Data are disseminated in SDR millions. SDR (“special drawing rights”) are unconditional reserve assets that are created by the IMF to supplement existing reserve assets. The SDR is the IMF’s unit of account, and may be used for a wide range of transactions and operations. The value of the SDR is determined daily by the IMF on the basis of a weighted basket of currencies, valued against the US dollar. Further detail may be obtained from the IMF’s website: http://www.imf.org/external/

The series are published from January 1990.

Data includes the Quota for NZ currency subscription, Other, IMF holdings of NZ currency (SDR Equivalent), Reserve tranche position, Drawings outstanding reserve tranche, Special Drawing Rights position and SDR value.

Periodicity

Monthly

Timeliness

Approximately two months after reference month.

Access by the public

Advance release calendar

The “Advance Release Calendar” is updated and released each Friday on the website. This is a long-term plan of scheduled releases.

Integrity

Dissemination of terms and conditions under which official statistics are produced, including confidentiality of individual responses

These statistics are produced by the IMF and are a record of member countries’ transactions with the Fund. The data is published in the IMF’s International Financial Statistics (“IFS”) publication. For more detail, refer to this publication, or to the web site indicated under “coverage”.

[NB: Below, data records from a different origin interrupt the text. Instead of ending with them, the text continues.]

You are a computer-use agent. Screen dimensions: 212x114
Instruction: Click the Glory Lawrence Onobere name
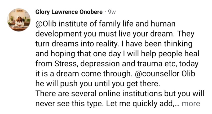pos(69,12)
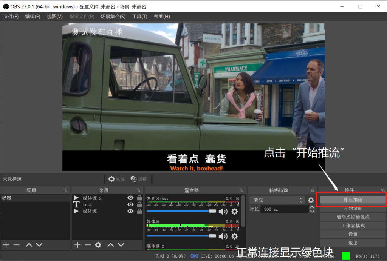Viewport: 387px width, 261px height.
Task: Open the 渐变 transition dropdown
Action: pyautogui.click(x=277, y=200)
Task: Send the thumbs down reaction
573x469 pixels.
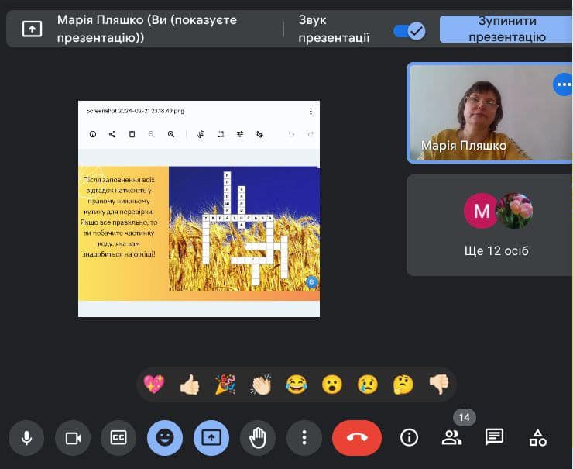Action: (x=438, y=385)
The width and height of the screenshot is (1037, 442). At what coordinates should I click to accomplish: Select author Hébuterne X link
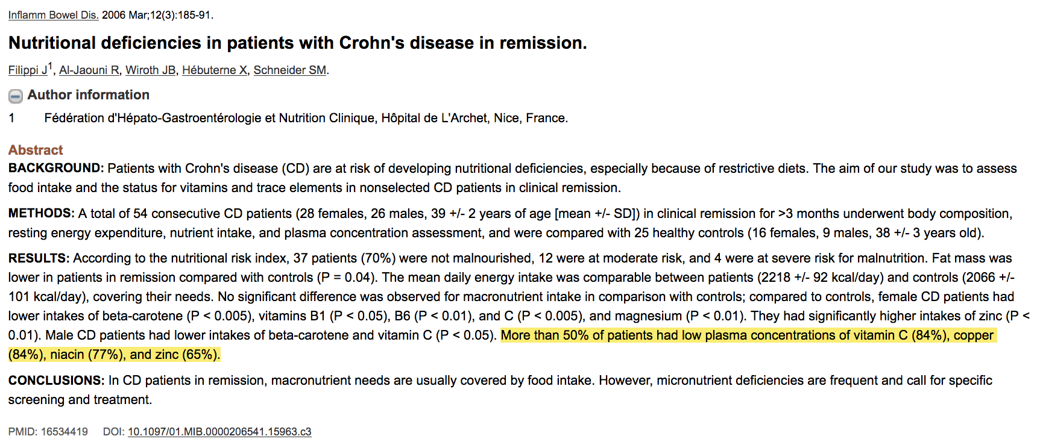214,70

Provision of information about revisions and advance notice of major changes in methodology

Provisional data are italicised. Data are deemed provisional when a series is under review. New data, or revised data, are in bold font. Revisions are generally published when the table is next due to be updated and released. Should revisions need to be made more promptly, a note is posted on the Internet website under “Revisions to Tables”.

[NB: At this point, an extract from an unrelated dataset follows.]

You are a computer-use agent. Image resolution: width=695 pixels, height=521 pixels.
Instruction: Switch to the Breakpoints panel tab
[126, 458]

Any major changes in methodology will be posted on the website.

Quality

Dissemination of documentation on methodology and sources used in preparing statistics

See “coverage” above for more detail, or refer to the IMF’s publication “International Financial Statistics”.

Dissemination of statistics that support statistical cross-checks and provide assurance of reasonableness

See “coverage” above, or for more detail, or refer to the IMF’s publication “International Financial Statistics”.

Additional Notes
Changes in Liquidity Management

Some Reserve Bank balance sheet, foreign currency asset and liquidity management data series disseminated monthly have recently begun to reflect changes made this year to the Bank's liquidity management policy.

As explained in the document "Reform of the Reserve Bank of New Zealand's Liquidity Management Operations" a new approach to liquidity management policy is now being phased in by the Bank. Increasing liquidity needs of the banking system at a time when availability of government securities was declining, have prompted the Bank to move away from a system relying on bank holdings of government debt as the basis for generating the cash needed to facilitate interbank settlement of payments.

In February 2006 the Bank increased the level of settlement cash in the system to $2 billion to meet immediate needs. From July 2006 the level of settlement cash will be increased further over time to a likely range of $5 - $7 billion. This new liquidity management policy manifests in the Bank's balance sheet and foreign currency reserves, with larger domestic liabilities matched by larger foreign exchange assets. At present the Bank is holding foreign currency assets as the counterpart to the increased settlement cash made available to the domestic banks The foreign exchange risk on the foreign currency assets is hedged, using off-balance sheet transactions (foreign exchange swaps).